The ADC actually samples at 10-bit internally, anyway, so does that concern even apply?

[solarfox]

While I was looking up some information about another piece of the LaserActive system, I discovered (or re-discovered) something about the LD-ROM format that I had previously forgotten: The digital LD-ROM data is stored in the space that would normally be used for the PCM digital-audio tracks, which are read off the disc at the same time as the video and the analog audio tracks. So... how confident are you that there's any game-specific data stored in the VBI at all? Seems to me that it would have been a lot simpler for Pioneer to encode all the game data into the LD-ROM space, since they already had to give the Sega and TurboGrafx/PC-Engine modules access to that space to begin with in order to have the modules be able to read the game's software off the disc, rather than encode some into the LD-ROM PCM code and some into the analog video VBI...

[pandy]

The ADC actually samples at 10-bit internally, anyway, so does that concern even apply?

yes and no - my point was related to 'older' consumer devices + general approach with 8 bit ADC acquisition (for example most of oscilloscopes use or 6 bit or 8 bit - rarely they use 10 or more bit acquisition front end).
Older brooktree devices (like 878) use 8 bit ADC, conexant is improved design by using 10 bit ADC and adding support for 10 bit RAW capture - so modern CX2388x devices are capable to perform all what is required by OP...

[Nemesis]

Thanks for the continued input guys, it's all helping.

While I was looking up some information about another piece of the LaserActive system, I discovered (or re-discovered) something about the LD-ROM format that I had previously forgotten: The digital LD-ROM data is stored in the space that would normally be used for the PCM digital-audio tracks, which are read off the disc at the same time as the video and the analog audio tracks.
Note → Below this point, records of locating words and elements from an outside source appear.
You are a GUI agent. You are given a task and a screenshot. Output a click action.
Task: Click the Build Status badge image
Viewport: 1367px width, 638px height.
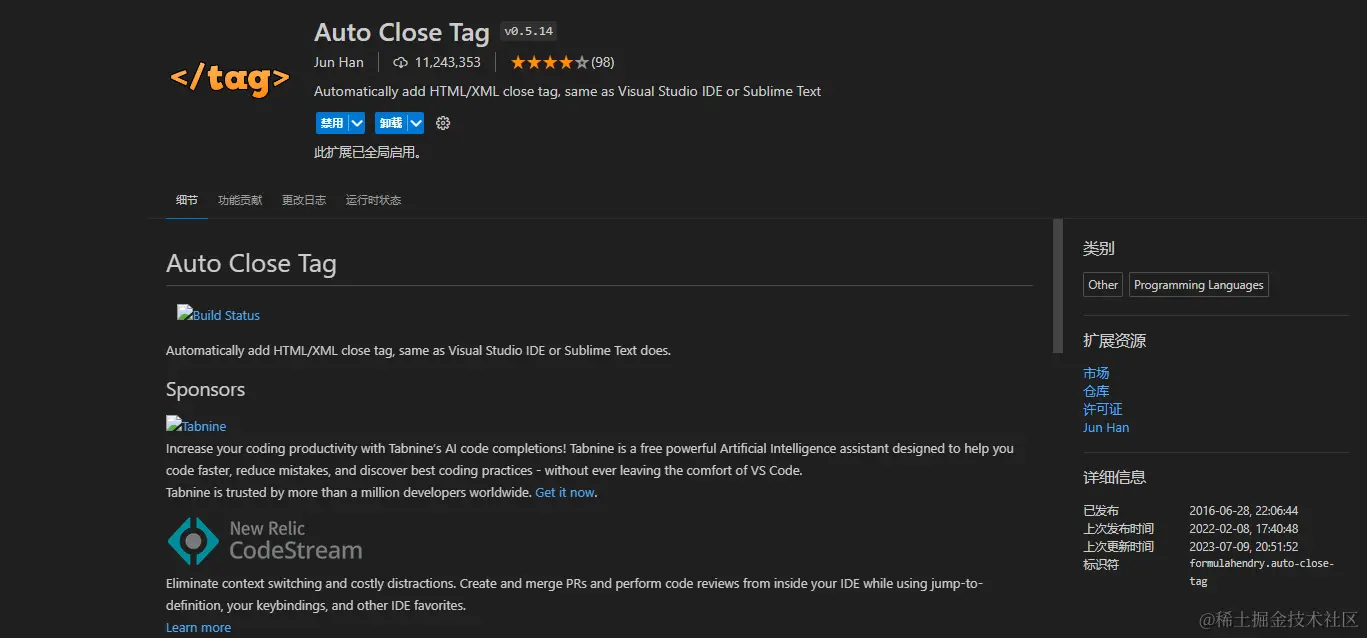point(218,315)
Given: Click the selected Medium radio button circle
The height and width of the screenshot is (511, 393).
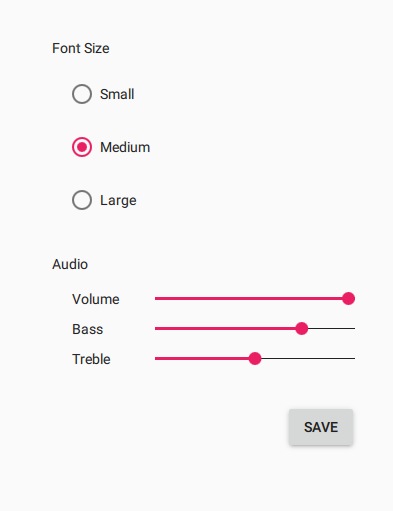Looking at the screenshot, I should (x=82, y=147).
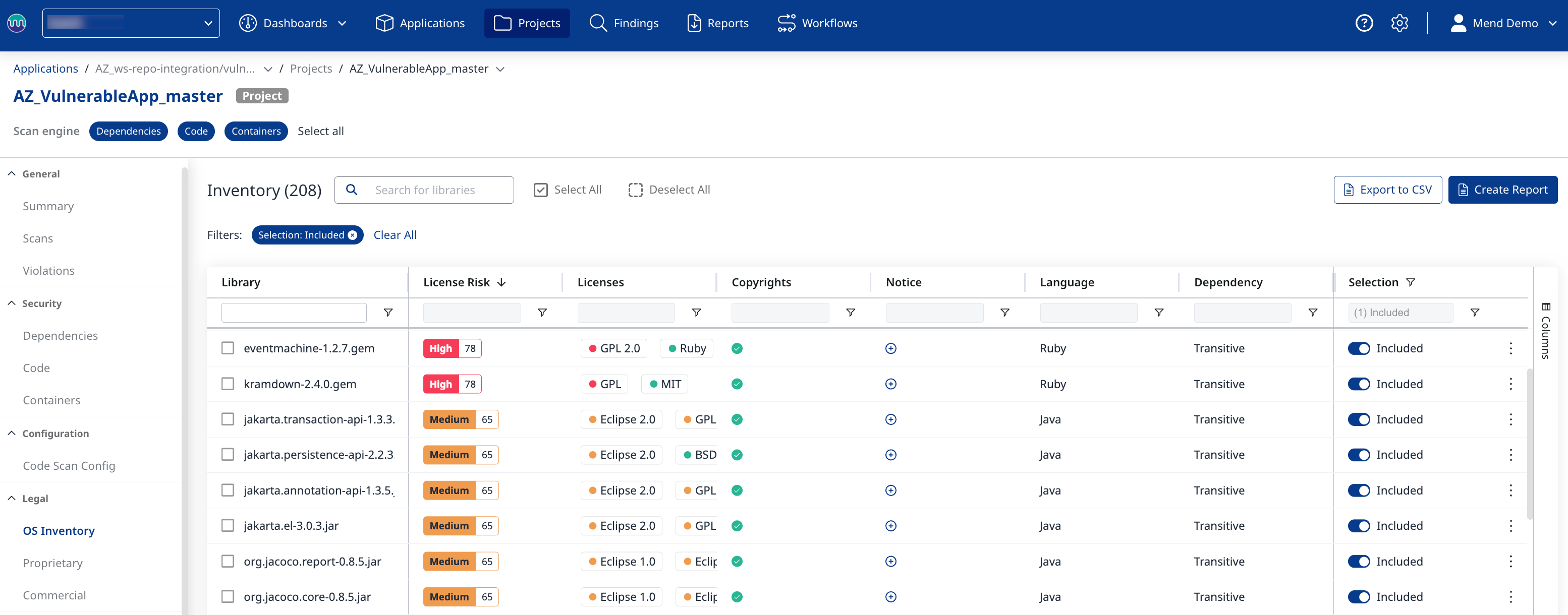Image resolution: width=1568 pixels, height=615 pixels.
Task: Tick the Select All checkbox
Action: 540,190
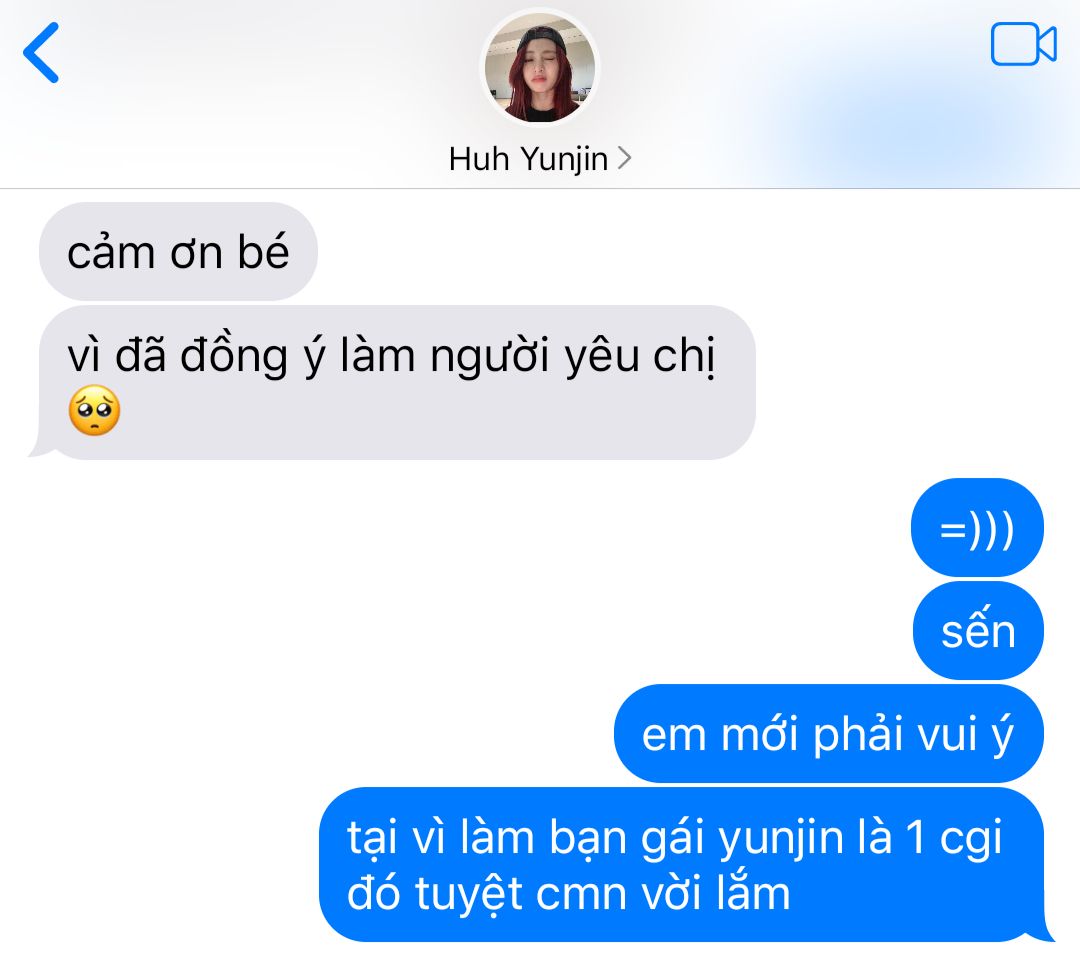Open Huh Yunjin's profile picture
Viewport: 1080px width, 956px height.
click(x=540, y=68)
So... how confident are you that there's any game-specific data stored in the VBI at all? Seems to me that it would have been a lot simpler for Pioneer to encode all the game data into the LD-ROM space, since they already had to give the Sega and TurboGrafx/PC-Engine modules access to that space to begin with in order to have the modules be able to read the game's software off the disc, rather than encode some into the LD-ROM PCM code and some into the analog video VBI...

In the case of the LaserActive you're right that they do encode game data into the digital audio track. I already have a custom process to capture this full data from the system itself. And when I mean full, I mean every single sector, including the lead-in, pre-gap, lead-out, with full subcode information. I actually have the true TOC data sampled directly from the lead-in. No PC-based drive can do that, in fact, I've needed to create my own CD image file format to store it, because no existing documented CD format can actually hold these sectors (probably because it's never been possible to directly read or write them on a PC). The analog video stream still has information in the VBI region I want though. For example, the LaserDisk TOC is stored in the VBI region, which I need, as well as picture stop codes. There's also time code information in there which the unit itself uses for seeking I believe. I do have some other LaserDisc games here though which are for arcade-based systems. I'm going to see if I can come up with a better result than the existing rips. All of that aside, it also just comes back to the principle of what I'm trying to do. I consider that this'll be the only chance to rip some of these disks (especially the prototypes), so I want to try and make sure I'm truly getting everything off them that I can.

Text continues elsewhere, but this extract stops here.